START Task inputs
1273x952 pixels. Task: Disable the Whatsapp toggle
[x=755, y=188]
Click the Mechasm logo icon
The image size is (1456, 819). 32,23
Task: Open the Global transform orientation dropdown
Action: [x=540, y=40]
END Task inputs
= What you are asked to do =
Every line above should be duplicated exactly as it stands.

= Result for this exercise =
1273x952 pixels. Task: Disable the Whatsapp toggle
[x=755, y=188]
Click the Mechasm logo icon
The image size is (1456, 819). 32,23
Task: Open the Global transform orientation dropdown
Action: [x=540, y=40]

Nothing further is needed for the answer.